Of the entries below, return exactly those lines that fall between the one containing "Screen dimensions: 1568x640" and the one containing "The width and height of the screenshot is (736, 478).", the two end lines included.

• [Material for this task]
_ _ _ _

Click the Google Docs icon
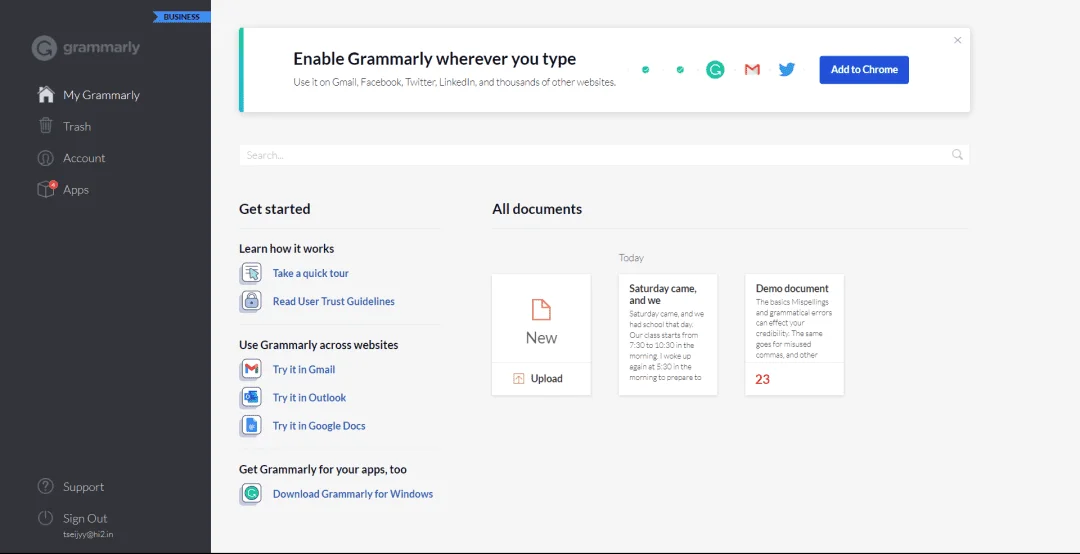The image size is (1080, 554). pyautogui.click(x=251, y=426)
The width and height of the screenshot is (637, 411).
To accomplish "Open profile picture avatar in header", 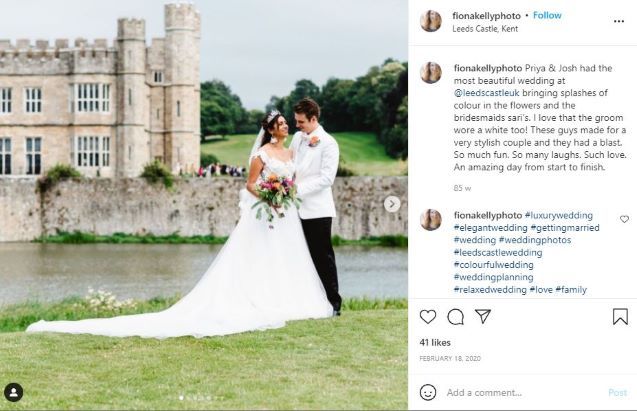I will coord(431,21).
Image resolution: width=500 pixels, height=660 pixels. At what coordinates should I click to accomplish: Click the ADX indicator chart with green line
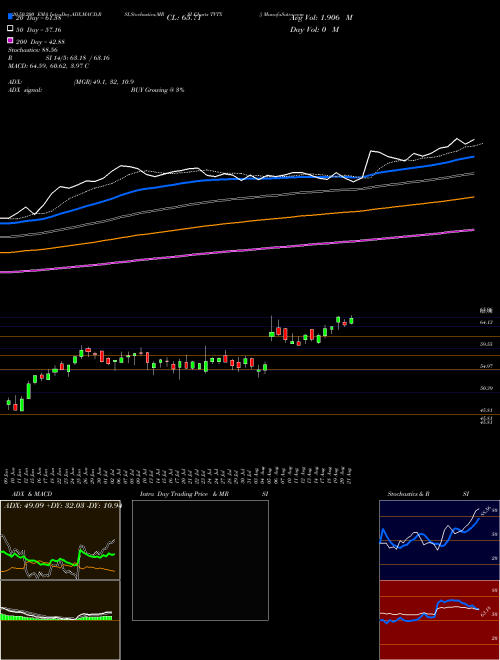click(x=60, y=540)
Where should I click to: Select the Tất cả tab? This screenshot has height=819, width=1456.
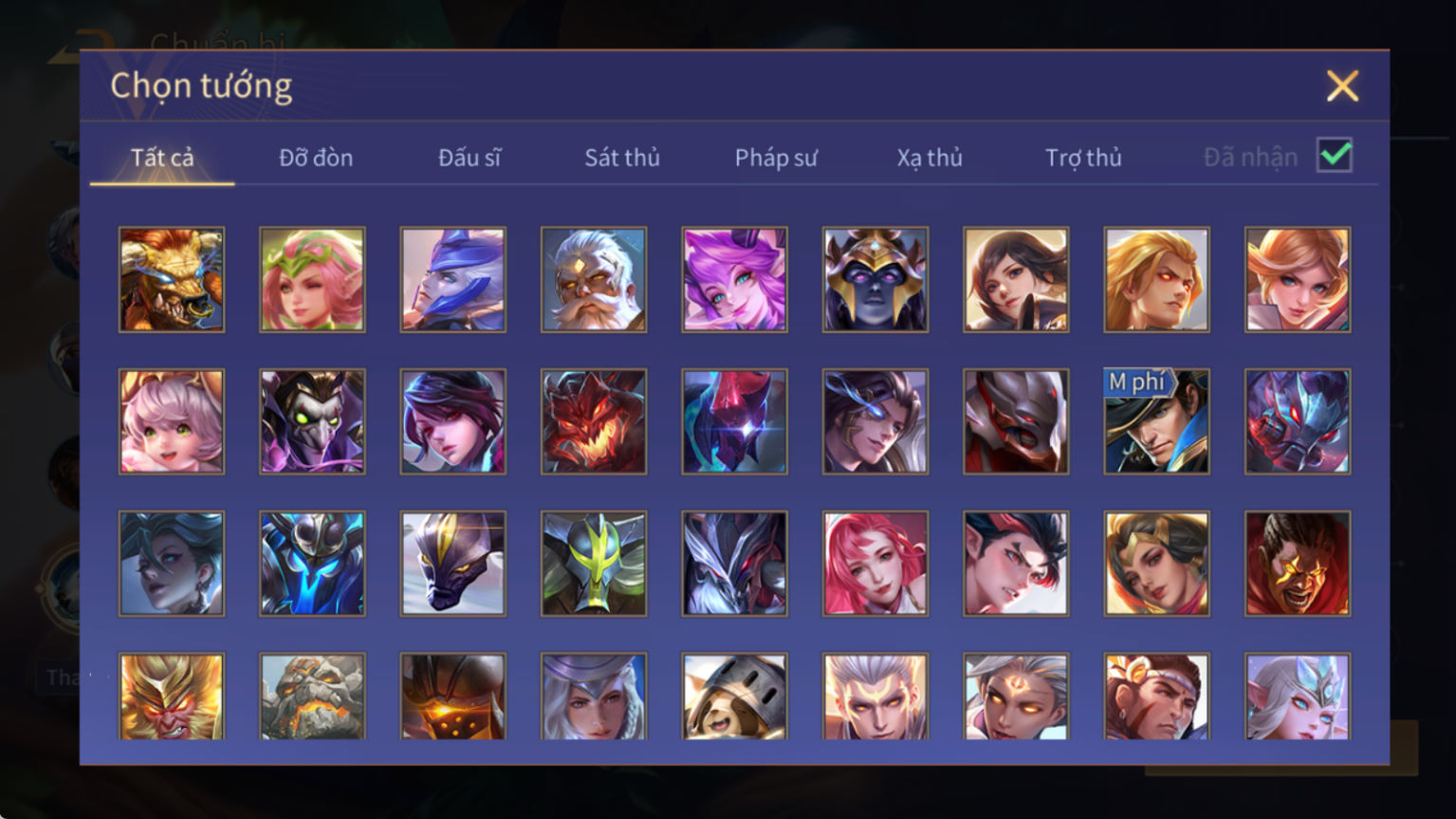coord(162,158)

_ _ _ _

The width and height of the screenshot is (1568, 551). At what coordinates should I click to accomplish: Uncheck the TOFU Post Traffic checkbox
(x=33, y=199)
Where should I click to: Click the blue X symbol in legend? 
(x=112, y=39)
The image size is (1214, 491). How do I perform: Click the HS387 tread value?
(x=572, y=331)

_ _ _ _

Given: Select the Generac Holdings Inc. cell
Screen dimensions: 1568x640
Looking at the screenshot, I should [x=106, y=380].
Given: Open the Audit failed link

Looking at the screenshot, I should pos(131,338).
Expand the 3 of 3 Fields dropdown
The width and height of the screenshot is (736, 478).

_ _ _ _

• [Solution for this task]
Screen dimensions: 1568x640
Looking at the screenshot, I should [x=106, y=380].
Given: Open the Audit failed link

Looking at the screenshot, I should pos(131,338).
Expand the 3 of 3 Fields dropdown
The width and height of the screenshot is (736, 478).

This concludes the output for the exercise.